4th Sunday of Lent 30.3.14 Higher things
Our Lord feeds the crowd with ordinary bread by way of preparation for the much greater gift of Heavenly bread, His own flesh.
God seeks to bless us beyond what we expect or even want.
We might be quite happy just to have bread to eat, good health, security, entertainment etc.
We don't expect much happiness insofar as we are used to life being a series of disappointments. Our happiness is fragile and fleeting. There are many happy moments but it is a bumpy ride.
We are promised that eventually we will have unlimited joy. Joy with no snags. Nothing goes wrong in heaven. You don't so much as stub your toe. No pain, no fear, no embarrassment, no nervousness, etc No anxiety that it is all going to end.
It is very hard to imagine a place where everything goes well all the time. But there is such a place and we expect to go there.
But the delight of Heaven is not just earthly delights multiplied and extended forever. The delight of Heaven is being immersed in union with Almighty God, the source of all blessing.
It is a completely different kind of delight, higher and better than we know. We may not be able to imagine it, or even want it, yet it is what we yearn for. This is what all the saints tell us, and it makes sense that the One who made all the things we delight in on earth would be greater than the things He has made. The Creator must be greater than the Created.

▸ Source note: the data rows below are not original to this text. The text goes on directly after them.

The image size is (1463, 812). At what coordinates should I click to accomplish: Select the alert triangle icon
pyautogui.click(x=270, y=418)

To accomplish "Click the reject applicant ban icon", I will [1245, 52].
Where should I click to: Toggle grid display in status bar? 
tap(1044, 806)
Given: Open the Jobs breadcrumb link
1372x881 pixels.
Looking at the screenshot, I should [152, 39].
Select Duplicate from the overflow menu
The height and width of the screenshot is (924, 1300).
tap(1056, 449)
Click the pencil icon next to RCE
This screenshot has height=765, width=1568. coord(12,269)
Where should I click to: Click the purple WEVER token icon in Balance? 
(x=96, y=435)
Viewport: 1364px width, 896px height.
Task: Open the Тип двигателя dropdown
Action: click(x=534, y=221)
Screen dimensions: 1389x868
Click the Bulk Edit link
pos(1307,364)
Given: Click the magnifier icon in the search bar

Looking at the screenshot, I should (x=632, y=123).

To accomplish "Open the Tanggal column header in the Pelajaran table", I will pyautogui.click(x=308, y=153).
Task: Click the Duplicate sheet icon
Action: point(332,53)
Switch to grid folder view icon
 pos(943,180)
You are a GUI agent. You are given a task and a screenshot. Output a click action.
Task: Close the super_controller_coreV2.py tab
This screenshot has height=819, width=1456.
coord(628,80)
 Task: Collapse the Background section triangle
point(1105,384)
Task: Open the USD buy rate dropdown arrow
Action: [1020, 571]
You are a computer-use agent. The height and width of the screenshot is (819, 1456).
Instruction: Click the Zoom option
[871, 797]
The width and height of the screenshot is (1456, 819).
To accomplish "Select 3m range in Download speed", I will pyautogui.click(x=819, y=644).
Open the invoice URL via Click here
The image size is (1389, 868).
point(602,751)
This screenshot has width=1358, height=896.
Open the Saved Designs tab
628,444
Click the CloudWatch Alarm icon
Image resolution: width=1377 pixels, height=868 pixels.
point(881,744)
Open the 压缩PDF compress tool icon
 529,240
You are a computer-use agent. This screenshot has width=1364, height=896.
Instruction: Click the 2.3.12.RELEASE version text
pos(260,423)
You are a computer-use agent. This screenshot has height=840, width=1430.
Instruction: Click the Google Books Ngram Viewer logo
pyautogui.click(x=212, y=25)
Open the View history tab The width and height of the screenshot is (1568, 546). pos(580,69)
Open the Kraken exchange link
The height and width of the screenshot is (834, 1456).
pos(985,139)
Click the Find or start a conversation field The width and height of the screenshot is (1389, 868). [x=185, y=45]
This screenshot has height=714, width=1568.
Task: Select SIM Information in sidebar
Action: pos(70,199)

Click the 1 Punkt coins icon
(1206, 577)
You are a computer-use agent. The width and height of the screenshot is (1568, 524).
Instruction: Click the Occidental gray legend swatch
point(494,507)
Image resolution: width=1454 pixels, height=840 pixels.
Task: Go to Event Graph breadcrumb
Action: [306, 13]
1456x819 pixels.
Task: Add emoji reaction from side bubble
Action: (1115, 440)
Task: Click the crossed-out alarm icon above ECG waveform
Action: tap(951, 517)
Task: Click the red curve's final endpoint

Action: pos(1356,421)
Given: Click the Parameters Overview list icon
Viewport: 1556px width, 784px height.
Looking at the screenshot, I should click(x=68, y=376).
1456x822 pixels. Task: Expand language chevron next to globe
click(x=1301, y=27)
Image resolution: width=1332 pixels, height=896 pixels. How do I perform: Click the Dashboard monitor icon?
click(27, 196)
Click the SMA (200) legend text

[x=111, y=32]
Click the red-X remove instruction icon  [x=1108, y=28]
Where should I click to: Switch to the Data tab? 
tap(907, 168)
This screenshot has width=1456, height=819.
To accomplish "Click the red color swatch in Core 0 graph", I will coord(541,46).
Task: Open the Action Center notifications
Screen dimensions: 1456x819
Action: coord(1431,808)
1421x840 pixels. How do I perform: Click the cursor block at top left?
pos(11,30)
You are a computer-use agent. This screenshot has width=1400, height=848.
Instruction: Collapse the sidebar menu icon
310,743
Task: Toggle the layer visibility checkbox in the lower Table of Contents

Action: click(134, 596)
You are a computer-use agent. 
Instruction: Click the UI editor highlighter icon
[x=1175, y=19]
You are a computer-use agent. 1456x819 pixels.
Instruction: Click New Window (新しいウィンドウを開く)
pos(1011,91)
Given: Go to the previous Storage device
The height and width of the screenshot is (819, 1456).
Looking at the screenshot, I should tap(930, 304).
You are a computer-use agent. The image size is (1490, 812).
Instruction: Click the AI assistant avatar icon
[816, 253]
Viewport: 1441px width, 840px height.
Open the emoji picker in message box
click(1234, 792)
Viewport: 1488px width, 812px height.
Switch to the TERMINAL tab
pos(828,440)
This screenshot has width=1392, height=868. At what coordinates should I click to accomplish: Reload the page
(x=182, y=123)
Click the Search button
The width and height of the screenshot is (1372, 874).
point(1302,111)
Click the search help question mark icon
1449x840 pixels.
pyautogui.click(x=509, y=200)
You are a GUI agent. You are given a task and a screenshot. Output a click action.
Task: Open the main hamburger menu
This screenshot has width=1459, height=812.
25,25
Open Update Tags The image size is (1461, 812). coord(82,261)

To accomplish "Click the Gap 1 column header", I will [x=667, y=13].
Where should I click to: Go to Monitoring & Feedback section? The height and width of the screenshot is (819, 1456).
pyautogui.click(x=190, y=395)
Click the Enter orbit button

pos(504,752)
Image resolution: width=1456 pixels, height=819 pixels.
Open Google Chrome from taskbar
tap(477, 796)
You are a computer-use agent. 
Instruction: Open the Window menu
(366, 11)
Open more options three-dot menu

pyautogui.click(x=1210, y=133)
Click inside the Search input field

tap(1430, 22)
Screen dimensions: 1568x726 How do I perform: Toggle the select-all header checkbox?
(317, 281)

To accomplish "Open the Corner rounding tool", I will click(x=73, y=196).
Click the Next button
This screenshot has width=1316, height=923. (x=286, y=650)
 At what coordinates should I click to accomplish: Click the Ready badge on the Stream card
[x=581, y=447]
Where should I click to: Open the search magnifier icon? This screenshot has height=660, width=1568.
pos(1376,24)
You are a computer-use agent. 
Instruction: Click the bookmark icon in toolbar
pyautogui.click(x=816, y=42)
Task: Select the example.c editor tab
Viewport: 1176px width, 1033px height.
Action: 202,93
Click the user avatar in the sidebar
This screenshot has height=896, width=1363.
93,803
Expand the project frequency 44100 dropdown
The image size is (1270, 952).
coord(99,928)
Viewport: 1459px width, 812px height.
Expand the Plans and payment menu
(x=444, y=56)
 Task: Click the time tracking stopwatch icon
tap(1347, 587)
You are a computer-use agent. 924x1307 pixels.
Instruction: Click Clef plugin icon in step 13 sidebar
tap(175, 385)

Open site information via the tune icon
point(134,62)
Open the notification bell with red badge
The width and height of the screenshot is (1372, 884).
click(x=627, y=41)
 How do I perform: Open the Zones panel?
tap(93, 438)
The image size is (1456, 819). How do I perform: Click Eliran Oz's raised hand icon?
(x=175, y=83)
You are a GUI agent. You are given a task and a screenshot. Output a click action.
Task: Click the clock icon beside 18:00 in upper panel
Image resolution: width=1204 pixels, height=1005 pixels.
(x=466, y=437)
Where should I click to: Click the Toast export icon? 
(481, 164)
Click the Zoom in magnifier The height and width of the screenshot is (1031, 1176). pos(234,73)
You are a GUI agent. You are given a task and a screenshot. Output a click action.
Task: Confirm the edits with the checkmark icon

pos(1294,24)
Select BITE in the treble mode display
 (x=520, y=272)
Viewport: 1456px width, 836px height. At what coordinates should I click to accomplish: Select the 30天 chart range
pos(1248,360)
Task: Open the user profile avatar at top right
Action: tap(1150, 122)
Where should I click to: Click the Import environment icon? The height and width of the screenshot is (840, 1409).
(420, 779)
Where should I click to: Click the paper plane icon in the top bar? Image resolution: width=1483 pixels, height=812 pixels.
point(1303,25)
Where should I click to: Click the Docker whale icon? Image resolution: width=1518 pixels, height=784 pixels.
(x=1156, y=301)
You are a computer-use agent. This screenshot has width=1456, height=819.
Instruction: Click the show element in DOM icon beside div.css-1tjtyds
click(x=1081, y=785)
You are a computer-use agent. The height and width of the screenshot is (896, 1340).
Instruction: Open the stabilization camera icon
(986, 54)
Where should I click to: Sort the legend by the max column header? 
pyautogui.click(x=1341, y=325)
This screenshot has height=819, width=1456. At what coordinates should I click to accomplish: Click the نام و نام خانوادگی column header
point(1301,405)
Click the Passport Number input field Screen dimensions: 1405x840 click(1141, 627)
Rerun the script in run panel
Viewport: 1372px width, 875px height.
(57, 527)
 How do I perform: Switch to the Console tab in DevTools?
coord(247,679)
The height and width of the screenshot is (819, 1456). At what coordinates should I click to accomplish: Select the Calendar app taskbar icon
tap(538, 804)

Yet with all this we may still be hankering just for earthly bread. I am happy to think of heaven but all I want for now is my lunch! And to be able to cope from one day to the next.
Not much vision here, nor much faith, hope, gratitude, zeal to evangelise. Just a survival mentality. Whereas Our Lord is challenging us to something much deeper and bigger.
He wants us to think less about our earthly needs and take a more spiritual view of things. Less worried about what we eat and wear and how we look; and more worried about getting our souls right. And as far as we can help, the souls of our neighbours. To seek higher things, like praising God, and helping His plans to come into effect.
If we give Him our full trust He will sort out the practical details. If we seek first His kingdom all other things we need will be given to us besides.
We sell God short if we reduce His influence on our lives to simply a provider of our needs, a solver of our problems.
It must not be that we set the agenda and ask Him to make it happen. No, it has to be His agenda, and we ask to help make that happen.
Our vocation in life is set by Him. Whatever decisions we make we refer to Him. Whatever He gives us or withholds from us; whatever He does or does not do – we will accept, and gratefully.
All this and more the miracle of the Loaves is saying to us, as is the epistle which speaks of the freedom that comes to us through the new covenant. We are set free from looking too low for our happiness; from the limits of this life only, instead soaring aloft towards the limitless joy of Heaven.
Do we dare to hope for more than a good lunch? Yes, some would say: we want a good lunch every day for the next fifty years. No, still not enough. We are looking for a happiness that is so great we cannot describe it. We don't have to be able to describe it to want it. We just let the Lord take us there.
1 comment:
Thank you for the sermon Father. I had been feeling sad but that has heartened me.